[[ Supplied data, beginning ]]

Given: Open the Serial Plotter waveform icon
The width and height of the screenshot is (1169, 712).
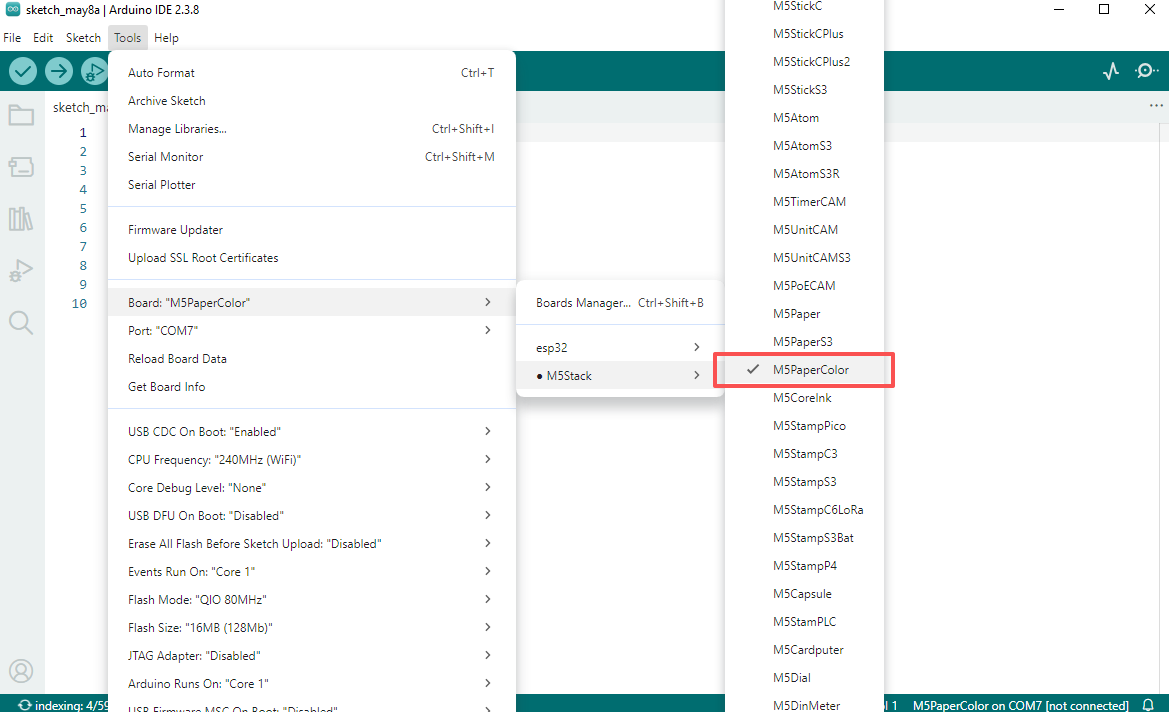Looking at the screenshot, I should [1111, 72].
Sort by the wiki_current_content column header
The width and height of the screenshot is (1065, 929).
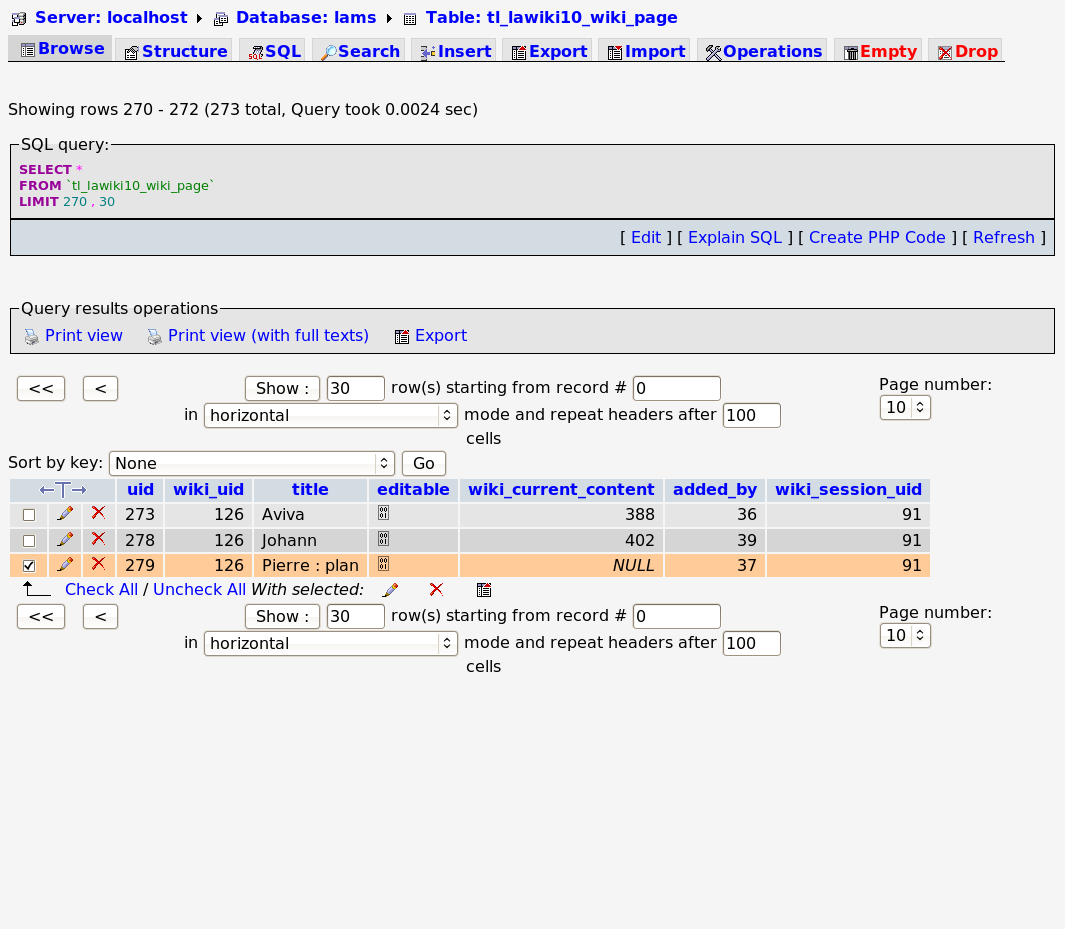point(561,489)
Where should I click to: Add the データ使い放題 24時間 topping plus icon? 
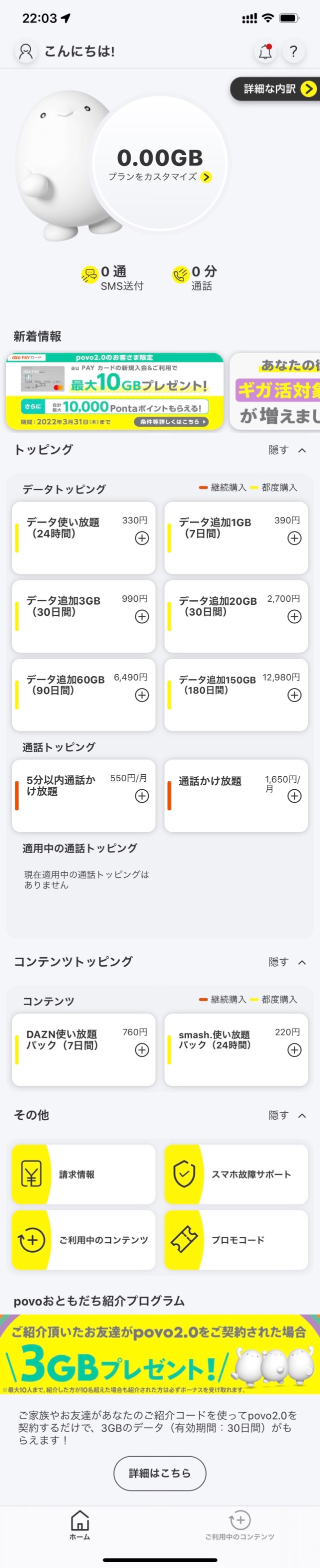coord(142,538)
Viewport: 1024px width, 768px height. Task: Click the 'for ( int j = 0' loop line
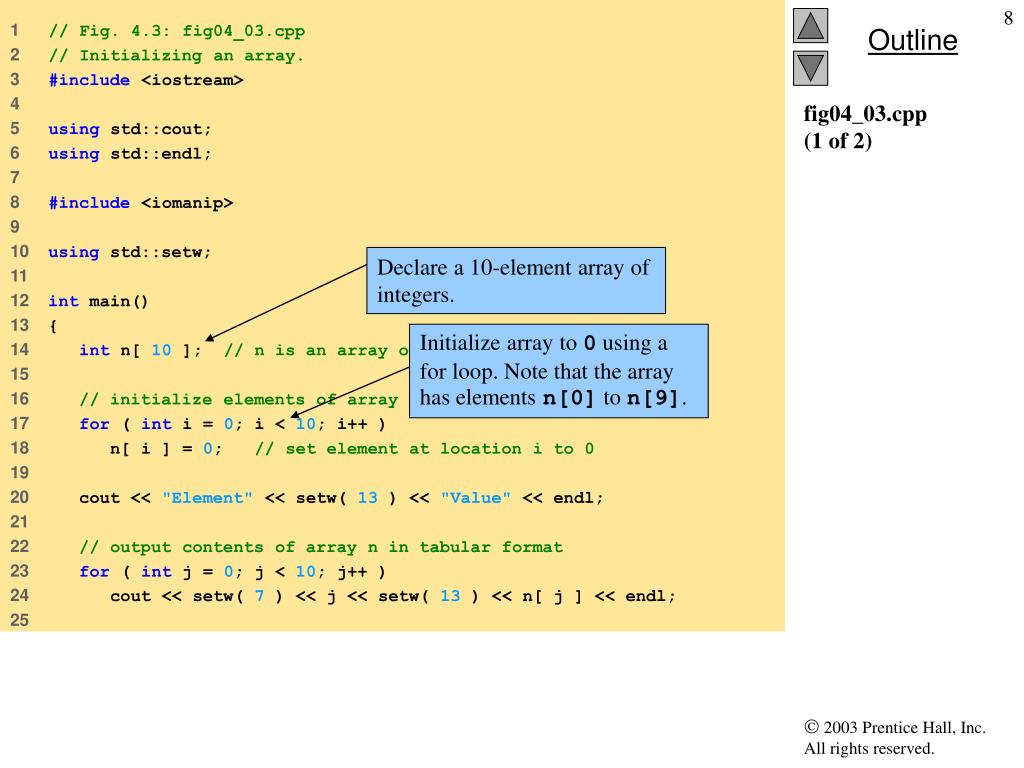coord(232,572)
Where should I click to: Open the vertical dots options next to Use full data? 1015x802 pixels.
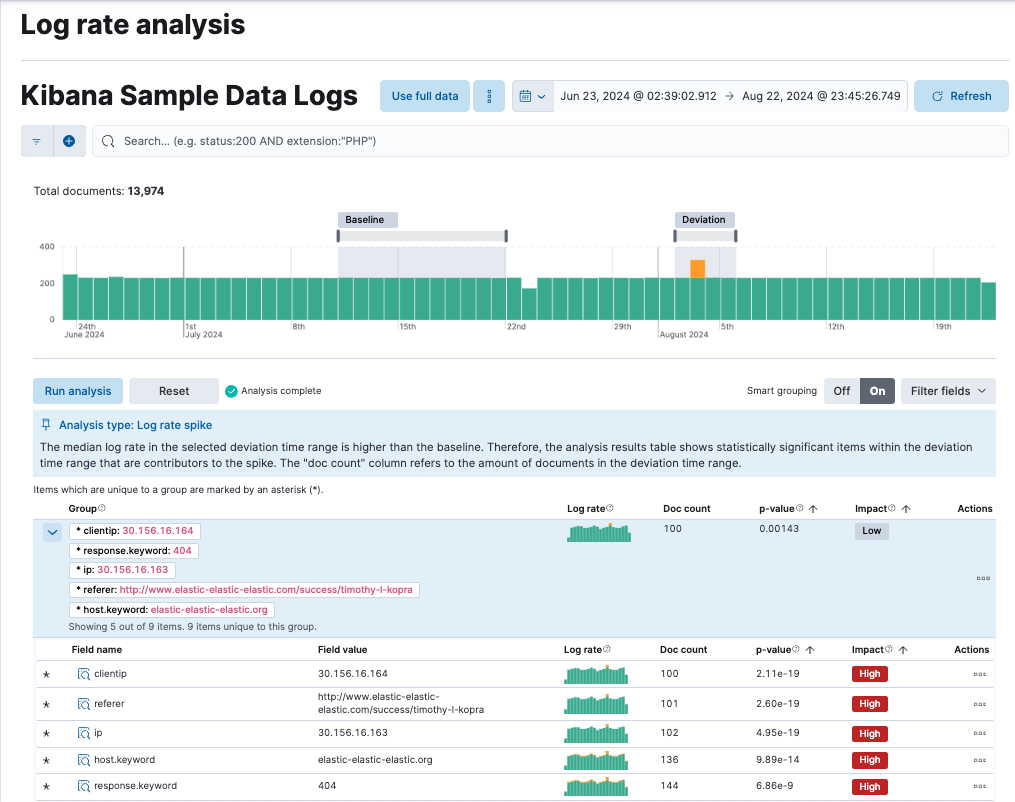(x=488, y=95)
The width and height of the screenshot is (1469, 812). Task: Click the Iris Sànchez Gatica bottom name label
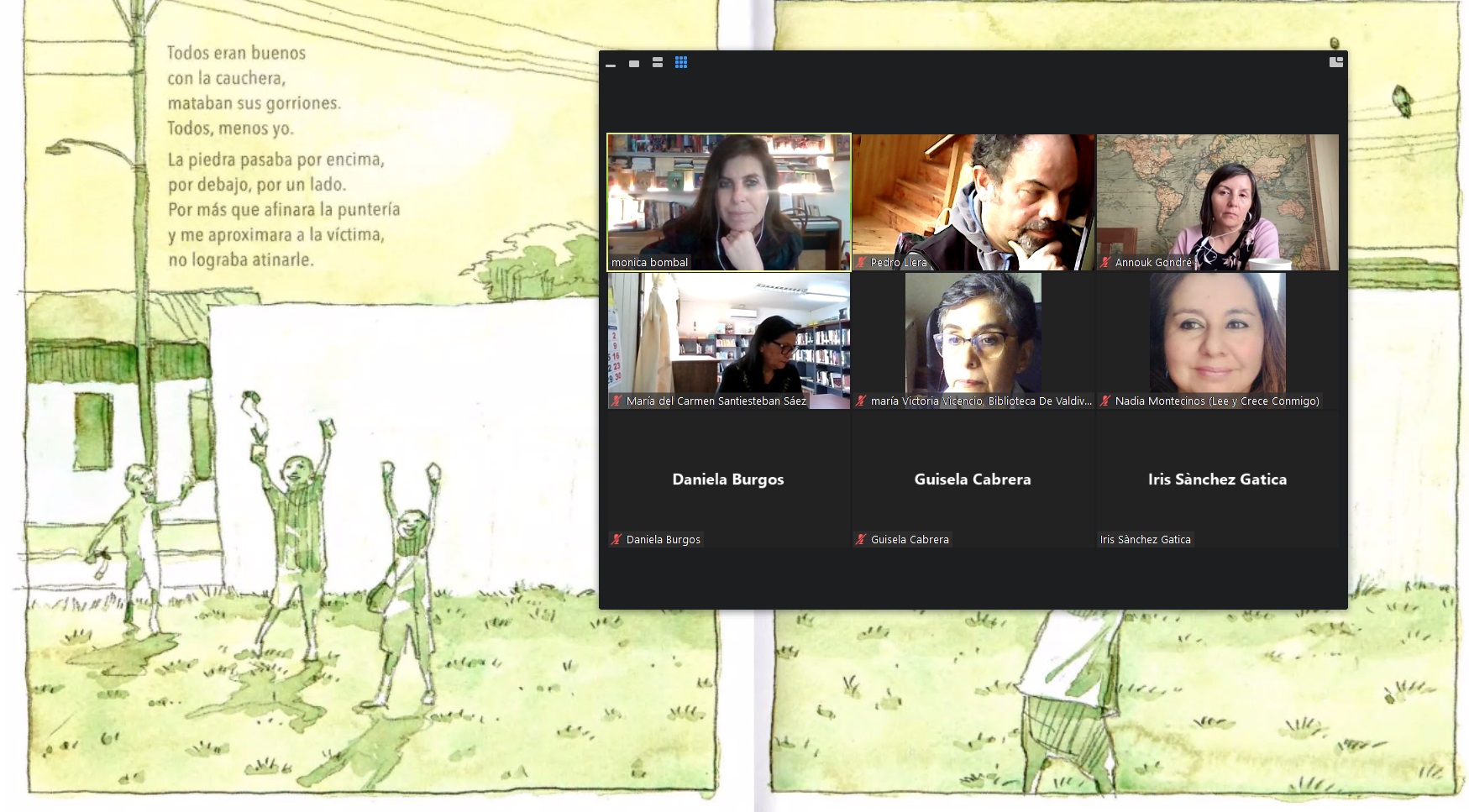pyautogui.click(x=1146, y=540)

[[ Supplied data, end ]]

[Task brief] Exact text is required for the lines from the one with "The width and height of the screenshot is (1469, 812)." through the last line of the entries, both included. Omit pictures.

[Written answer]
The width and height of the screenshot is (1469, 812). Task: Click the Iris Sànchez Gatica bottom name label
pyautogui.click(x=1146, y=540)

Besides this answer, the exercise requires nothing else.